__Input records__:
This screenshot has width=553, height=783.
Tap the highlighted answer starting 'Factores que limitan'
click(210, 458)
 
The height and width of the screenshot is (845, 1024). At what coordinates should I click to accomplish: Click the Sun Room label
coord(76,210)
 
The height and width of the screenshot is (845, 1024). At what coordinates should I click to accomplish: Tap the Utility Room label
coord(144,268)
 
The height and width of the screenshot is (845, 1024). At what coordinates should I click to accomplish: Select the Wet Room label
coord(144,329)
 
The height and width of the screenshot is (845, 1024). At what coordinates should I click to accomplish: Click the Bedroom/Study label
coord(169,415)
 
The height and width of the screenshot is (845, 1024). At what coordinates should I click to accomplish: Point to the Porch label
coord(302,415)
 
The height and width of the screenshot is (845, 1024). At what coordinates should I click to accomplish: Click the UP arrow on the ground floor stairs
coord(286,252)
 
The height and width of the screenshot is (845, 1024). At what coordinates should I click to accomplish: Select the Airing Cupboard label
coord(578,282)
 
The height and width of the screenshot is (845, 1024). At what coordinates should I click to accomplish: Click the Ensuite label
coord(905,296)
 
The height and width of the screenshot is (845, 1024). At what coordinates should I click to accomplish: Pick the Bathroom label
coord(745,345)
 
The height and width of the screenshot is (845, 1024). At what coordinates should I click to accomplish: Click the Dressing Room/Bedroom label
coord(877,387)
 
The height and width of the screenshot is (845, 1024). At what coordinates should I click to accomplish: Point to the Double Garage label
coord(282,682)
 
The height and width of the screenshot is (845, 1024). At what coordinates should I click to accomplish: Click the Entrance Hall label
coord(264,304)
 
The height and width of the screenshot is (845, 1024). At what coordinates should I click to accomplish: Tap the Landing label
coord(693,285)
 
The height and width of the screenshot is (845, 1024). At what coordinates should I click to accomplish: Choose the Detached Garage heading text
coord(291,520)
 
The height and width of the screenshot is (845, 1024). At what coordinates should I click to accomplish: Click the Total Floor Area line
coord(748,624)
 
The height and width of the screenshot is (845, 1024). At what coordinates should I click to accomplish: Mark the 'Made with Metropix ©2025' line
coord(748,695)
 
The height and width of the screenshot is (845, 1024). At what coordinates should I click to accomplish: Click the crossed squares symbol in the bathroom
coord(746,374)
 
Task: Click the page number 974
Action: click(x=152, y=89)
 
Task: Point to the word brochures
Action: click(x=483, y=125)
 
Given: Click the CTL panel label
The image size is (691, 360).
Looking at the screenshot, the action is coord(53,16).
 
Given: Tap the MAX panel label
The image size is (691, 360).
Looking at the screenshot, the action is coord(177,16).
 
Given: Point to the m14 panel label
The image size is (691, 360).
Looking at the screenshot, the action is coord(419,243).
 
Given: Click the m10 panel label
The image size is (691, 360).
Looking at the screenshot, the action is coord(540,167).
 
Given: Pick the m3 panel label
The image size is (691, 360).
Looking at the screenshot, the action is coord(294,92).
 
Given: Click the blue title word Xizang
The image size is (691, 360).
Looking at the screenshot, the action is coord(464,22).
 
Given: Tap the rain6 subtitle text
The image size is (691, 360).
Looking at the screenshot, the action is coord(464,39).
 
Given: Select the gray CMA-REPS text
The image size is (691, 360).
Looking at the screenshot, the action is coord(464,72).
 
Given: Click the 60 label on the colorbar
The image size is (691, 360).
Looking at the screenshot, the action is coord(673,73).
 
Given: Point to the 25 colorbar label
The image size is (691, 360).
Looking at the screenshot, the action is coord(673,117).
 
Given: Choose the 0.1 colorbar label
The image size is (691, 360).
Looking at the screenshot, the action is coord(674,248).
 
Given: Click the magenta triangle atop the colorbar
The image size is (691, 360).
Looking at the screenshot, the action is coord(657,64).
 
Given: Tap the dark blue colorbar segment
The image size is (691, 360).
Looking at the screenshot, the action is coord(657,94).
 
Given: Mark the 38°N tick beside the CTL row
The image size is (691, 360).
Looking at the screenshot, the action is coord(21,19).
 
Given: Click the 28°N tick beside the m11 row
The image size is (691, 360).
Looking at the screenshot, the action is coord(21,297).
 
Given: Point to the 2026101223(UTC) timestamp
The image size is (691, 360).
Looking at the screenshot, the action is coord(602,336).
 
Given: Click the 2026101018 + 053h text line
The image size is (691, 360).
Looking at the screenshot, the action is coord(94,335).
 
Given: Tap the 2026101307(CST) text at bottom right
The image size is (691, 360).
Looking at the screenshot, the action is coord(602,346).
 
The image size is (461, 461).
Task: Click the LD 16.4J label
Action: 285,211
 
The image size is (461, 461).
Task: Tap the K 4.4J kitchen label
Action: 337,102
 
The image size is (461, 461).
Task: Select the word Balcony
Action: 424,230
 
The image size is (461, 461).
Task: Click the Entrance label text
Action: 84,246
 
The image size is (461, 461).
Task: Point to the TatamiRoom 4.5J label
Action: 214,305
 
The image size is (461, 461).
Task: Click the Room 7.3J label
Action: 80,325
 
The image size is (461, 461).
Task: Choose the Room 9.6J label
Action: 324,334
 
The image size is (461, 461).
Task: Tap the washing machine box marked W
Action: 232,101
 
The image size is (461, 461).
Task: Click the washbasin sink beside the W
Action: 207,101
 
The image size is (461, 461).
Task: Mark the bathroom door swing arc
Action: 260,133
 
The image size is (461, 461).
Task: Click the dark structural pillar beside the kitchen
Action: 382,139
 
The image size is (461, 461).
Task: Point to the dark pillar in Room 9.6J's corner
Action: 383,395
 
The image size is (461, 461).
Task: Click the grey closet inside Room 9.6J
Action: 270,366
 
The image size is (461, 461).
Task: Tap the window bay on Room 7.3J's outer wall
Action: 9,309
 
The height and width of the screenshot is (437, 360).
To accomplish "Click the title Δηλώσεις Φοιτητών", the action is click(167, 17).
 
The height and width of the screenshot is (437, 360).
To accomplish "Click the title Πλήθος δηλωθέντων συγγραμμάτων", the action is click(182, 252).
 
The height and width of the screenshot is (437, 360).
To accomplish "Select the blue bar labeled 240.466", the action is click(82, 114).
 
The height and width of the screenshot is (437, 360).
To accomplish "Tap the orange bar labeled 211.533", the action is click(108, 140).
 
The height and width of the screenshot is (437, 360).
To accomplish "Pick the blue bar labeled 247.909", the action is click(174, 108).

__Given request__: Present every line above as a numbered list, leaving out the blank lines.

__Solution to the exercise__:
1. This screenshot has width=553, height=783.
2. Tap the highlighted answer starting 'Factores que limitan'
3. click(210, 458)
4. The height and width of the screenshot is (845, 1024). At what coordinates should I click to accomplish: Click the Sun Room label
5. coord(76,210)
6. The height and width of the screenshot is (845, 1024). At what coordinates should I click to accomplish: Tap the Utility Room label
7. coord(144,268)
8. The height and width of the screenshot is (845, 1024). At what coordinates should I click to accomplish: Select the Wet Room label
9. coord(144,329)
10. The height and width of the screenshot is (845, 1024). At what coordinates should I click to accomplish: Click the Bedroom/Study label
11. coord(169,415)
12. The height and width of the screenshot is (845, 1024). At what coordinates should I click to accomplish: Point to the Porch label
13. coord(302,415)
14. The height and width of the screenshot is (845, 1024). At what coordinates should I click to accomplish: Click the UP arrow on the ground floor stairs
15. coord(286,252)
16. The height and width of the screenshot is (845, 1024). At what coordinates should I click to accomplish: Select the Airing Cupboard label
17. coord(578,282)
18. The height and width of the screenshot is (845, 1024). At what coordinates should I click to accomplish: Click the Ensuite label
19. coord(905,296)
20. The height and width of the screenshot is (845, 1024). At what coordinates should I click to accomplish: Pick the Bathroom label
21. coord(745,345)
22. The height and width of the screenshot is (845, 1024). At what coordinates should I click to accomplish: Click the Dressing Room/Bedroom label
23. coord(877,387)
24. The height and width of the screenshot is (845, 1024). At what coordinates should I click to accomplish: Point to the Double Garage label
25. coord(282,682)
26. The height and width of the screenshot is (845, 1024). At what coordinates should I click to accomplish: Click the Entrance Hall label
27. coord(264,304)
28. The height and width of the screenshot is (845, 1024). At what coordinates should I click to accomplish: Tap the Landing label
29. coord(693,285)
30. The height and width of the screenshot is (845, 1024). At what coordinates should I click to accomplish: Choose the Detached Garage heading text
31. coord(291,520)
32. The height and width of the screenshot is (845, 1024). At what coordinates should I click to accomplish: Click the Total Floor Area line
33. coord(748,624)
34. The height and width of the screenshot is (845, 1024). At what coordinates should I click to accomplish: Mark the 'Made with Metropix ©2025' line
35. coord(748,695)
36. The height and width of the screenshot is (845, 1024). At what coordinates should I click to accomplish: Click the crossed squares symbol in the bathroom
37. coord(746,374)
38. Task: Click the page number 974
39. Action: click(x=152, y=89)
40. Task: Point to the word brochures
41. Action: click(x=483, y=125)
42. Given: Click the CTL panel label
43. The image size is (691, 360).
44. Looking at the screenshot, the action is coord(53,16).
45. Given: Tap the MAX panel label
46. The image size is (691, 360).
47. Looking at the screenshot, the action is coord(177,16).
48. Given: Point to the m14 panel label
49. The image size is (691, 360).
50. Looking at the screenshot, the action is coord(419,243).
51. Given: Click the m10 panel label
52. The image size is (691, 360).
53. Looking at the screenshot, the action is coord(540,167).
54. Given: Pick the m3 panel label
55. The image size is (691, 360).
56. Looking at the screenshot, the action is coord(294,92).
57. Given: Click the blue title word Xizang
58. The image size is (691, 360).
59. Looking at the screenshot, the action is coord(464,22).
60. Given: Tap the rain6 subtitle text
61. The image size is (691, 360).
62. Looking at the screenshot, the action is coord(464,39).
63. Given: Select the gray CMA-REPS text
64. The image size is (691, 360).
65. Looking at the screenshot, the action is coord(464,72).
66. Given: Click the 60 label on the colorbar
67. The image size is (691, 360).
68. Looking at the screenshot, the action is coord(673,73).
69. Given: Point to the 25 colorbar label
70. The image size is (691, 360).
71. Looking at the screenshot, the action is coord(673,117).
72. Given: Choose the 0.1 colorbar label
73. The image size is (691, 360).
74. Looking at the screenshot, the action is coord(674,248).
75. Given: Click the magenta triangle atop the colorbar
76. The image size is (691, 360).
77. Looking at the screenshot, the action is coord(657,64).
78. Given: Tap the dark blue colorbar segment
79. The image size is (691, 360).
80. Looking at the screenshot, the action is coord(657,94).
81. Given: Mark the 38°N tick beside the CTL row
82. The image size is (691, 360).
83. Looking at the screenshot, the action is coord(21,19).
84. Given: Click the 28°N tick beside the m11 row
85. The image size is (691, 360).
86. Looking at the screenshot, the action is coord(21,297).
87. Given: Point to the 2026101223(UTC) timestamp
88. The image size is (691, 360).
89. Looking at the screenshot, the action is coord(602,336).
90. Given: Click the 2026101018 + 053h text line
91. The image size is (691, 360).
92. Looking at the screenshot, the action is coord(94,335).
93. Given: Tap the 2026101307(CST) text at bottom right
94. The image size is (691, 360).
95. Looking at the screenshot, the action is coord(602,346).
96. The image size is (461, 461).
97. Task: Click the LD 16.4J label
98. Action: 285,211
99. The image size is (461, 461).
100. Task: Tap the K 4.4J kitchen label
101. Action: 337,102
102. The image size is (461, 461).
103. Task: Select the word Balcony
104. Action: 424,230
105. The image size is (461, 461).
106. Task: Click the Entrance label text
107. Action: 84,246
108. The image size is (461, 461).
109. Task: Point to the TatamiRoom 4.5J label
110. Action: 214,305
111. The image size is (461, 461).
112. Task: Click the Room 7.3J label
113. Action: 80,325
114. The image size is (461, 461).
115. Task: Choose the Room 9.6J label
116. Action: 324,334
117. The image size is (461, 461).
118. Task: Tap the washing machine box marked W
119. Action: 232,101
120. The image size is (461, 461).
121. Task: Click the washbasin sink beside the W
122. Action: 207,101
123. The image size is (461, 461).
124. Task: Mark the bathroom door swing arc
125. Action: 260,133
126. The image size is (461, 461).
127. Task: Click the dark structural pillar beside the kitchen
128. Action: 382,139
129. The image size is (461, 461).
130. Task: Point to the dark pillar in Room 9.6J's corner
131. Action: 383,395
132. The image size is (461, 461).
133. Task: Click the grey closet inside Room 9.6J
134. Action: 270,366
135. The image size is (461, 461).
136. Task: Tap the window bay on Room 7.3J's outer wall
137. Action: 9,309
138. The height and width of the screenshot is (437, 360).
139. To accomplish "Click the title Δηλώσεις Φοιτητών", the action is click(167, 17).
140. The height and width of the screenshot is (437, 360).
141. To accomplish "Click the title Πλήθος δηλωθέντων συγγραμμάτων", the action is click(182, 252).
142. The height and width of the screenshot is (437, 360).
143. To accomplish "Select the blue bar labeled 240.466", the action is click(82, 114).
144. The height and width of the screenshot is (437, 360).
145. To accomplish "Tap the orange bar labeled 211.533", the action is click(108, 140).
146. The height and width of the screenshot is (437, 360).
147. To accomplish "Pick the blue bar labeled 247.909", the action is click(174, 108).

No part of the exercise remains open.